Guerini’s analysis of the capitalist racket that has conspired to shoot transgenderism onto its current pedestal as malestream culture’s cause celebre draws heavily from the work of Jennifer Bilek, whose research into the money behind the LGBTQ++ movement is invaluable. But, radical feminist ecologist that she is, Guerini is also quick to realize that, while there’s no doubting the money-grubbing greed at play, transgenderism is ultimately driven by a deeper, older, more ideological urge. I find myself disappointed when feminists conclude that transgenderism is basically one big elaborate swindle because while this may be a solid anti-capitalist analysis, it isn’t quite a feminist one. For as long as patriarchal civilization has reigned over the earth, Man has been pitting himself against organic biological creation, struggling to vanquish the natural world, pin it down, punish it, and replace it with a world of his own invention. By applying this ethic to the human body – subordinating the corporeal reality of sex to male fantasies of femininity and masculinity – transgenderism is revealed as just another manifestation of the same ancient crusade. So too for transhumanism, the movement to merge human beings with machines to hasten human evolution towards post-biological excorporeal-and-under-control omnipotence. Guerini, again thinking alongside Bilek, sees transgenderism and transhumanism as inextricably linked, sharing a common set of premises and principles, as well as a similar fanbase (e.g., western industrial imperial governments, wealthy white men). The two make natural bedfellows because both are rooted in the patriarchal imperative to overthrow biological reality. 

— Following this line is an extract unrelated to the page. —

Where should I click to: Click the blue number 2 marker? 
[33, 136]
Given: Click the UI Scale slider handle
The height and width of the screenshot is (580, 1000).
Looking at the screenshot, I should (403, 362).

“We are witnessing an attack on life,” Guerini warns, “[w]e are witnessing an attack on nature, on all that is born.” This attack has been ongoing for millennia; throughout the history of male dominion men have waged it on countless fronts, tirelessly, viciously, and today they have the weapons to be more efficient than ever in their assault on the living world. Transgenderism and its cyborg big brother transhumanism are part of this age-old attack, both movements for male liberation from nature, for the establishment of a patriarchal utopia: a purely manmade virtual reality zone. Guerini writes: “Today, bodies are the new terrain of conquest and battle. A war against bodies reduced to guinea pigs to be genetically manipulated, against life responsible for having been born and expecting to die, against ‘natural’ procreation which must become artificial, against nature as the main witness of what life is like outside the artificialisation of the laboratory.” This is the reality we must face, and the fray we must enter, if we are to have any hope of commanding a resistance fierce and serious and passionate enough to defend “a wild and free living.” To save the real world from male dominion. With uncompromising clarity of vision, Silvia Guerini turns our eyes in the necessary direction. Our task now is to gather the courage not to look away. 

Thank you to Spinifex for kindly providing a copy of From the ‘Neutral Body’ to the Posthuman Cyborg for this review. 

 Aurora linnea is a radical lesbian (eco)feminist writer living at the ocean’s edge in the region of North America colonizers dubbed “Maine.” She strives to contribute to the global feminist struggle to end male dominion through poetic dissidence and uncompromising disloyalty to the necrophilic patriarchal empire presently destroying life on earth. 


3 thoughts on “From Bad to Worse to the End of the World: A Review of From the ‘Neutral’ Body to the Posthuman Cyborg, by Silvia Guerini 

  1. Thank you for posting this. I am ecstatic to meet both Guerini and Linnea. The analysis is spot-on and brilliant. It also illuminates the difficulty of persuading feminists who view the trans cult as a civil rights matter. The issues are so radically deeper and far-reaching than superficial liberalism.